Today, I found and toyed around a bit with jsperf.com by Mathias Bynens, which does much of the boring setup job for you, when it comes to micro-benchmarking some snippet of javascript versus another, assuming the thing you want to test is synchronous, and doesn't involve complex preconditions. (I wonder what makes Array copying using a saved Array.prototype.slice significantly slower than the other more evenly performance-matched variants?) As should always be stated when mentioning benchmarks and optimization, this kind of micro-benchmarking is less relevant than finding your code's hot spots and picking better algorithms where relevant. That said, it's still academic fun to play with this kind of thing.

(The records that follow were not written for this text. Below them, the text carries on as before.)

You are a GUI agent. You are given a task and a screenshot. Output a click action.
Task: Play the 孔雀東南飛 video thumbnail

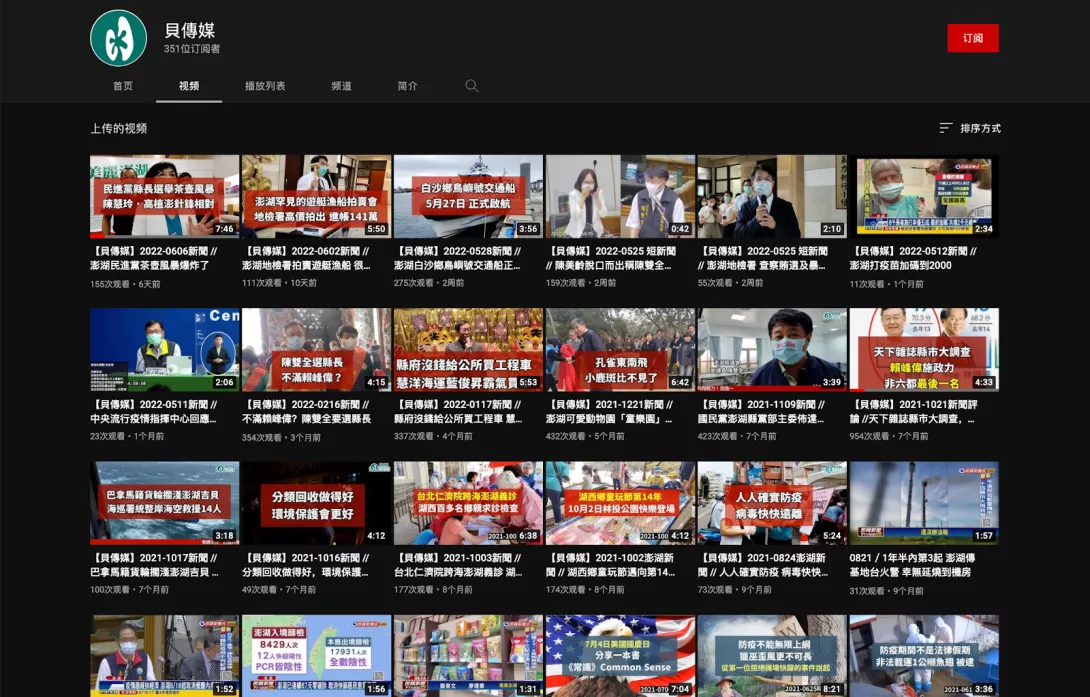pyautogui.click(x=620, y=349)
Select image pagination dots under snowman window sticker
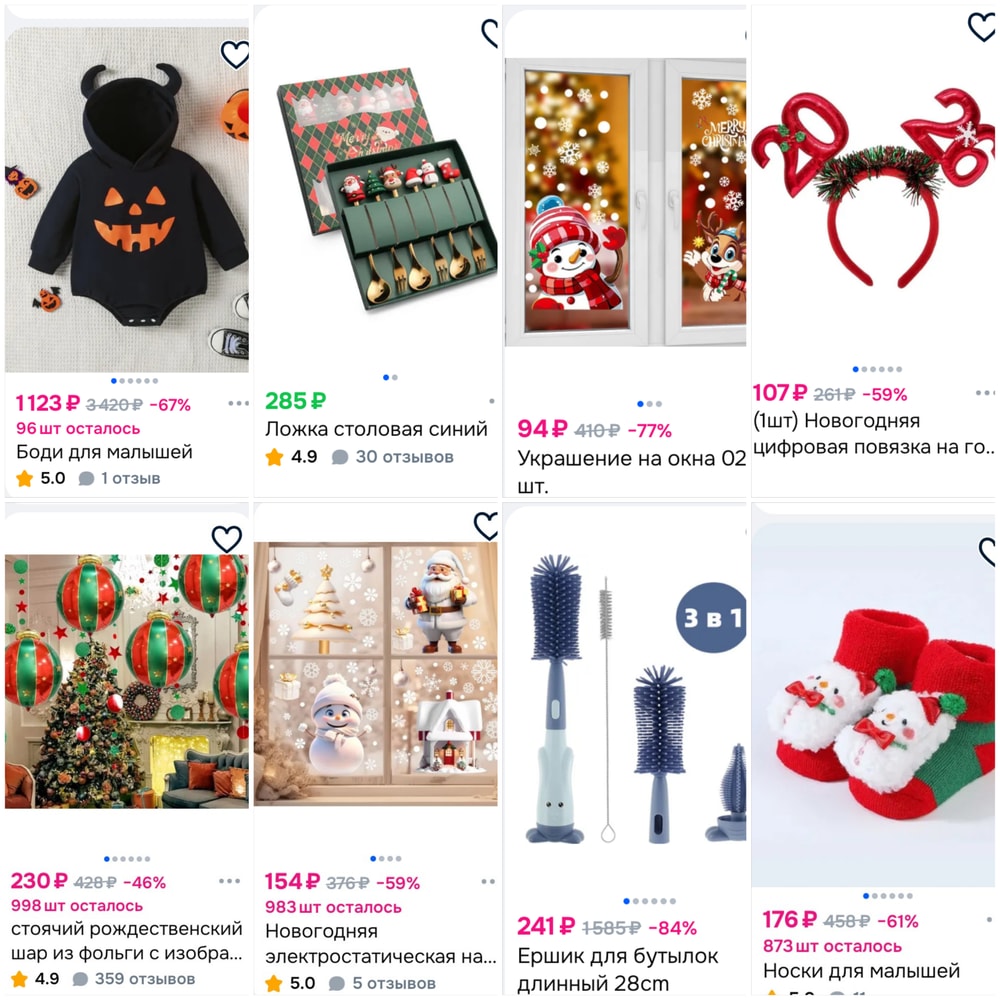Image resolution: width=1000 pixels, height=1000 pixels. 649,404
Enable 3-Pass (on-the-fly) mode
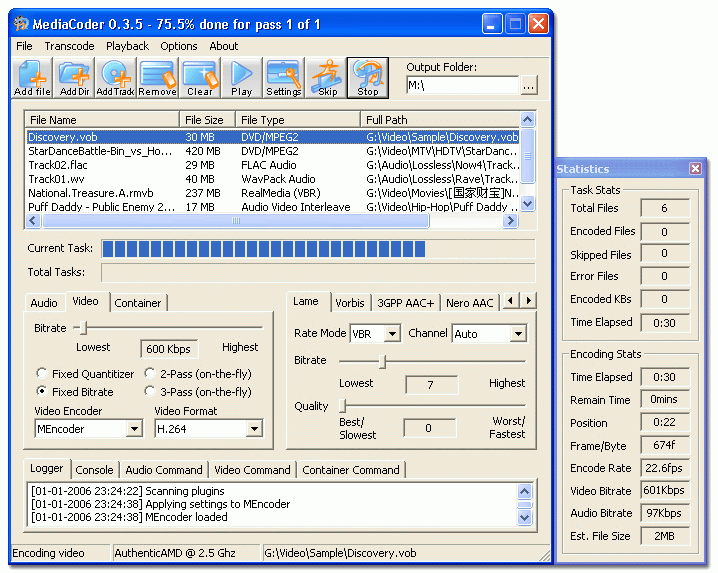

For this kind of small test, jsperf.com does all the Browserscope setup work for you, and lets others improve (fork) your test after the fact, adding versions you didn't think of yourself that do the same thing. I have a vague plan of trying to make it run some performance tests for a little code snippet I wrought up recently that does a deep copy of a nested (JSON:able) structure from a parent window where there may be crud on Object.prototype (the code should run in an iframe free of such), to benchmark vs a mere JSON.parse(JSON.stringify(taintedObject), which would also clean away the crud:

var _slice = [].slice, _toString = Object.prototype.toString;
function array(arrayish) {
  return _slice.call(arrayish, 0);
}

function isArray(obj) {
  return '[object Array]' === _toString.call(obj);
}

// Take a nested structure from a hostile window (presumably full of crap in its
// Object.prototype, et cetera) and return a cleaned-up version with this window
// object's (pure) Array and Object constructors.
function deepClone(obj) {
  if ('object' !== typeof obj) return obj;
  if (null === obj) return null;
  if (isArray(obj)) return array(obj).map(deepClone);
  var clean = {};
  for (var key in obj)
    if (obj.hasOwnProperty(key))
      clean[key] = deepClone(obj[key]);
  return clean;
}

What surprised me about the above code, when testing it on the kinds of payloads it would typically handle (data somewhat heavy on largeish strings), was that it actually was a bit faster than using the browser native JSON codecs, whereas, for larger inputs, native code always won out. Sometimes you just have to test stuff, to find out what wins.

2010-09-13

JSONView with copy & paste support

Last weekend I picked up Ben Hollis' JSONView extension to tinker it to keep JSON viewed through it copy-and-paste:able, both as a whole and in part. It was rather fun work and within some few hours I had a patch that did the trick, and a few other ones to boot:



I sent Ben a patch, but not having heard anything back, I figured I might as well share the results here too, as it's all MIT licensed goodness (as is my patched version, of course). You can either download an installable xpi build, or fork my repository from github.

My edits are all on a branch named after my github user -- a practice I can recommend, when mirroring some svn upstream repository (with git-svn, for instance); it simplifies the process of tracking vendor updates to a mere git svn rebase on master (for you -- git-svn, sadly, is not able to push its metadata about the non-git upstream to github) and lets other people reuse your pristine vendor branch for their own purposes.

Enjoy your easier-to-handle JSON! I guess next step would be to integrate these improvements into the Chrome fork Jamie Wilkinson is maintaining. Any takers?